Zwei Drittel der Deutschen (66 Prozent)verfügen über Internet-Zugang, aber nur elf Prozent nutzen das Internet zum Telefonieren (VoIP). Das hat die Mannheimer Forschungsgruppe Wahlen Online (FGW Online GmbH) ermittelt. Die Ergebnisse der aktuellen Internet-Strukturdatenerhebung für das dritte Quartal zeigen, dass sich gegenüber dem letzten Quartal so gut wie nichts geändert hat: Die Zahlen wichen um lediglich zwei Prozentpunkten beziehungsweise einem Prozentpunkt ab, erklären die Mannheimer.
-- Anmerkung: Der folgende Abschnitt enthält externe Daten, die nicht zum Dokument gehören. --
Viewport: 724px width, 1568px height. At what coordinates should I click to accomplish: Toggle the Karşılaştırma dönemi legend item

Bemerkenswert ist, dass mit steigendem Alter der Befragten das Interesse an Internet-Telefonie absinke: So telefonierte jeder Fünfte zwischen 18 und 24 Jahren über das Internet, jeder Zehnte zwischen 50 und 59 Jahren, aber nur jeder Fünfundzwanzigste ab 60 Jahren. Auch hier sind die geschlechtsspezifischen Unterschiede nicht unerheblich: 14 Prozent der Männer, aber erst 8 Prozent der Frauen nutzten die Internet-Telefonie.
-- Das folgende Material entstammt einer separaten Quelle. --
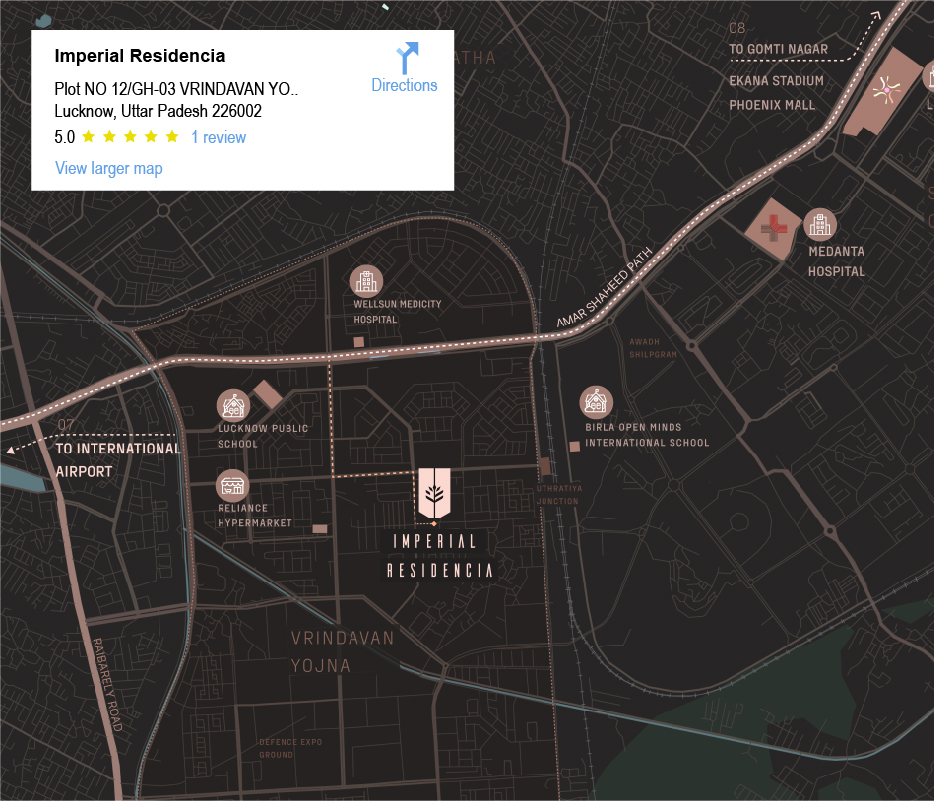Click the Uthratiya Junction square marker
The image size is (934, 801).
point(545,466)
Ebenso zeigt die Erhebung, dass Ausbildung und Geld entscheidend für die Internetnutzung ist. Nur ein Viertel (26 Prozent) der Hauptschulabgänger ohne Lehre verfügen über einen Zugang zum Internet; Hauptschulabsolventen mit Lehre sind mit 45 Prozent ebenfalls "unterdurchschnittlich" repräsentiert. Dagegen nutzen 69 Prozent der Absolventen mit Mittlerer Reife das Internet und 85 Prozent der Abiturienten haben einen Internetzugang.
Die Internet-Strukturdatenerhebung ist eine repräsentative Befragung von insgesamt 3.756 Deutschen ab 18 Jahren.